• **EXCERPTED TEXT**
________________________
Christened as Inigo, this founder of the Society of Jesus (Jesuits) was born into a Basque noble family in Northern Spain. Like other children of his class he was trained in the arts of war and groomed for a military career. In 1521 he was wounded in battle and spent over a year recovering from a crushed leg. During this recovery he had several religious experiences and he realized that he wanted to help other Christians. He entered into a year of isolation, during which he kept a spiritual notebook. This collection of his prayers and spiritual observations would later become the basis from which he wrote his Spiritual Exercises, a great classic of devotional literature.

Education.

Once his recovery was complete, Loyola went on pilgrimage to the Holy Land and realized that he needed a better education if he was going to realize his dream of helping his fellow Christians. He enrolled in the university at Barcelona to study Latin and later moved on to the universities of Alcalà and Salamanca before finally ending up as a student at the University of Paris, Europe's premier theological institution. In Paris, he attracted a group of disciples, and this group later formed the core of the Society of Jesus. Among Loyola's earliest followers in his student days were Francis Xavier (1506–1552), who would become a great missionary to the Far East, and Diego Laynez, who was a distinguished theologian of the Catholic Reformation. By 1540, others had joined them, and the group based itself in Rome. In that year the pope approved the order officially, and a year later the group elected Loyola as their leader, a position in which he served the Society of Jesus for the remainder of his life. His tenure oversaw the Jesuits' expansion from the handful of 1540 to more than a thousand members at the time of his death.
________________________
• **DATA EXTRACT**
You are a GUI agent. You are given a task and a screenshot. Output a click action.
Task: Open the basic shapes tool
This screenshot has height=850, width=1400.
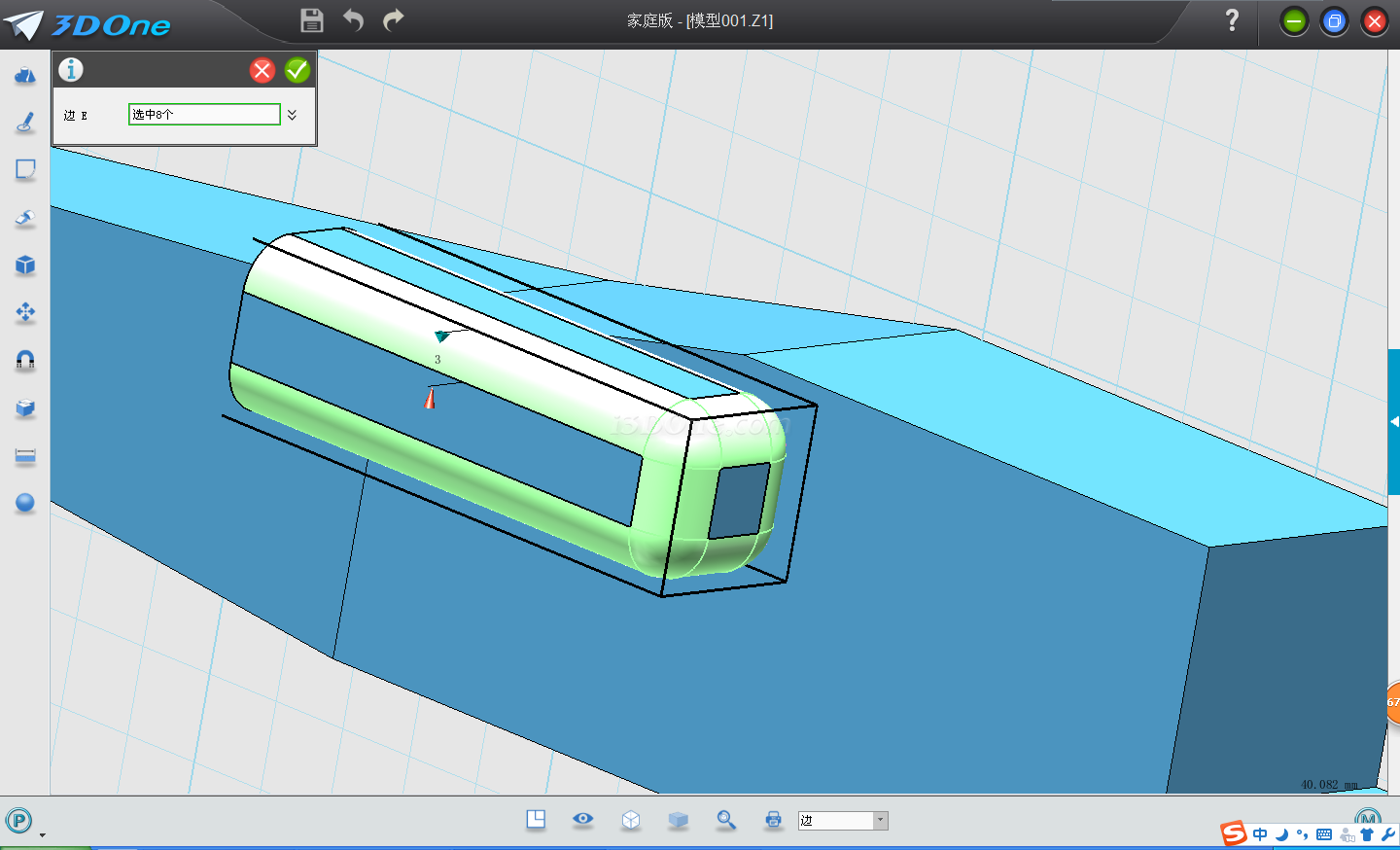tap(25, 76)
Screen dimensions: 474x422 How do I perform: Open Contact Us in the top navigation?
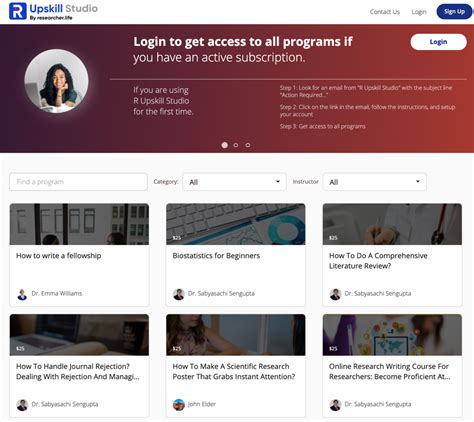(385, 12)
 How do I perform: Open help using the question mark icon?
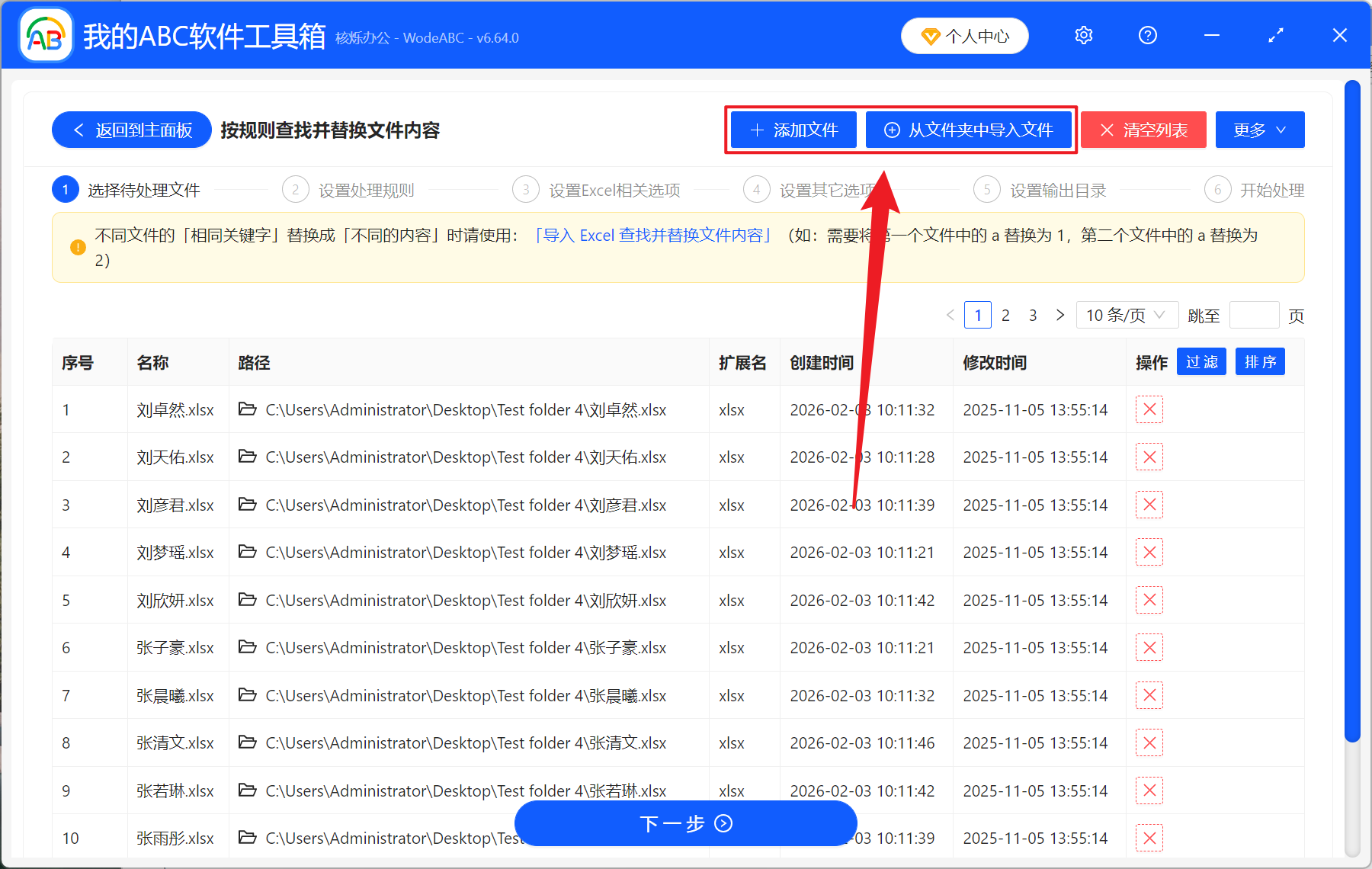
________________________
• **GIVEN REQUEST 1**
Which institution does the Loyola text call Europe's premier theological institution?
• **GIVEN REQUEST 2**
Write out the part of the Loyola text that opens with the words containing "Christened as Inigo, this" and closes with "of devotional literature.".
The listing was taken from a separate source and has no connection to the Loyola text.

• **FULL RESPONSE 1**
The University of Paris.

• **FULL RESPONSE 2**
Christened as Inigo, this founder of the Society of Jesus (Jesuits) was born into a Basque noble family in Northern Spain. Like other children of his class he was trained in the arts of war and groomed for a military career. In 1521 he was wounded in battle and spent over a year recovering from a crushed leg. During this recovery he had several religious experiences and he realized that he wanted to help other Christians. He entered into a year of isolation, during which he kept a spiritual notebook. This collection of his prayers and spiritual observations would later become the basis from which he wrote his Spiritual Exercises, a great classic of devotional literature.